(The author is a Reuters Breakingviews columnist. The opinions expressed are his own.)

NEW YORK - America’s healthcare dysfunction is spreading in a new direction: vertically. Hospitals are snapping up doctors’ practices, and the result may be higher prices for patients and their employers. While antitrust regulators are focused on vertical integration in the technology sector, the healthcare version could be no less harmful.

While U.S. healthcare is full of monopolies in drug manufacturing, local hospitals, and health insurance, the market for physicians who act as the front line for non-urgent medicine has been competitive. That’s changing. The percentage of primary care doctors working in a hospital or health system increased over six years from 25% to 44%, according to a 2019 report by The Physicians Advocacy Institute and Avalere Health.

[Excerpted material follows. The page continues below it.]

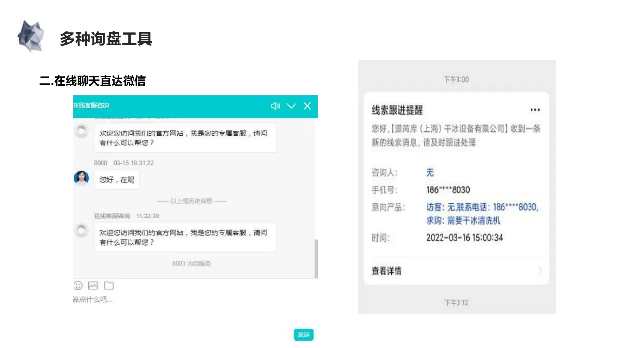Viewport: 619px width, 348px height.
Task: Click the customer service agent avatar
Action: [x=82, y=178]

The problem is similar to one antitrust regulators and U.S. politicians level at companies like Alphabet and Amazon.com. European watchdogs fined Alphabet’s Google around $2.7 billion in 2017 for using its dominance of search to steer customers to its own online shopping offerings. In healthcare, hospitals could in theory use captive doctors and specialists to steer patients toward their own MRI machines, surgeons and beds.

Tech companies argue their vertically integrated model still gives customers low prices or free services. In healthcare, the opposite seems to be true. A study in the Journal of Health Economics found that when a hospital acquired doctors’ practices, its prices rose 3% to 5%. The authors suggest increased bargaining power over insurers and closures of rival hospitals that didn’t have their own stable of physicians probably bear the blame.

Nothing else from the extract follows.